Inhibition of IκB kinase by vaccinia virus virulence factor b14

The I kappa B kinase ( IKK) complex is a key regulator of signal transduction pathways leading to the induction of NF-kappa B-dependent gene expression and production of pro- inflammatory cytokines. It therefore represents a major target for the development of anti-inflammatory therapeutic drugs and may be targeted by pathogens seeking to diminish the host response to infection. Previously, the vaccinia virus ( VACV) strain Western Reserve B14 protein was characterised as an intracellular virulence factor that alters the inflammatory response to infection by an unknown mechanism.
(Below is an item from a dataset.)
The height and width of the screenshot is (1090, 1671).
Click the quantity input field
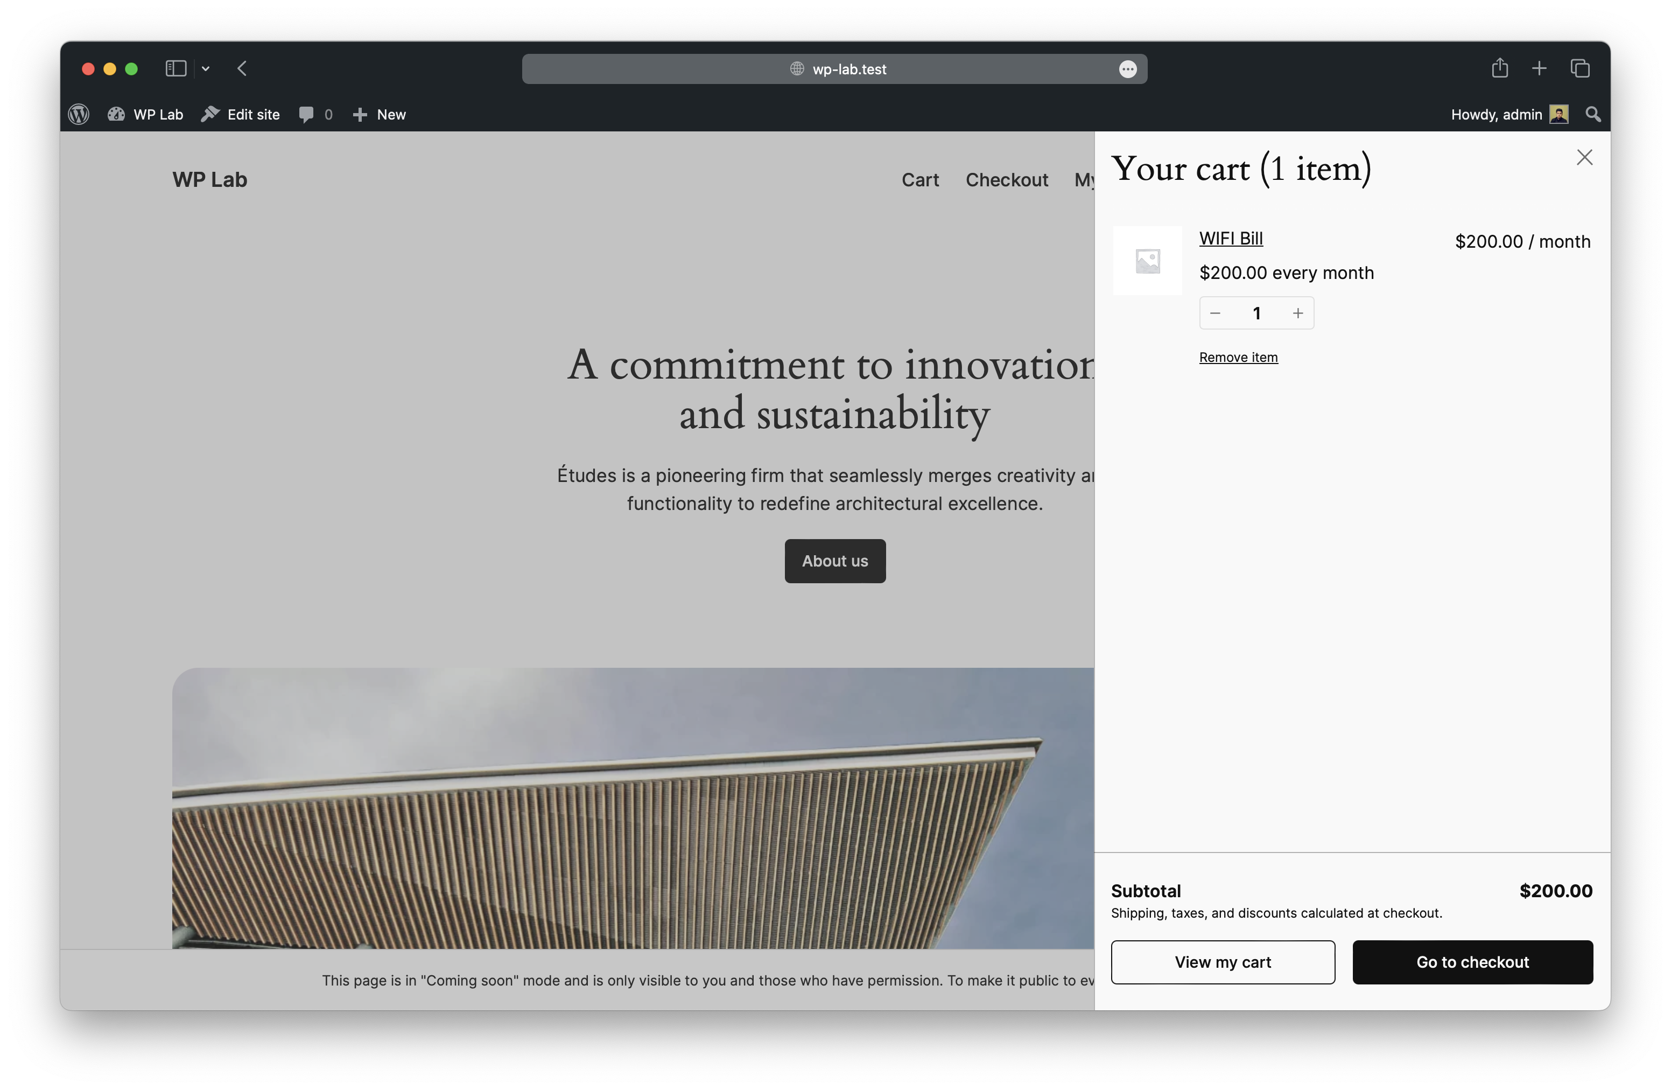point(1256,313)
Here we demonstrate that ectopic expression of B14 inhibited NF-kappa B activation in response to TNF alpha, IL-1 beta, poly( I: C), and PMA. In cells infected with VACV lacking gene B14R ( v Delta B14) there was a higher level of phosphorylated I kappa B alpha but a similar level of I kappa B alpha compared to cells infected with control viruses expressing B14, suggesting B14 affects IKK activity. Direct evidence for this was obtained by showing that B14 co-purified and co-precipitated with the endogenous IKK complex from human and mouse cells and inhibited IKK complex enzymatic activity. Notably, the interaction between B14 and the IKK complex required IKK beta but not IKK alpha, suggesting the interaction occurs via IKK beta. B14 inhibited NF-kappa B activation induced by overexpression of IKK alpha, IKK beta, and a constitutively active mutant of IKKa, S176/ 180E, but did not inhibit a comparable mutant of IKKb, S177/ 181E. This suggested that phosphorylation of these serine residues in the activation loop of IKK beta is targeted by B14, and this was confirmed using Ab specific for phospho-IKK beta.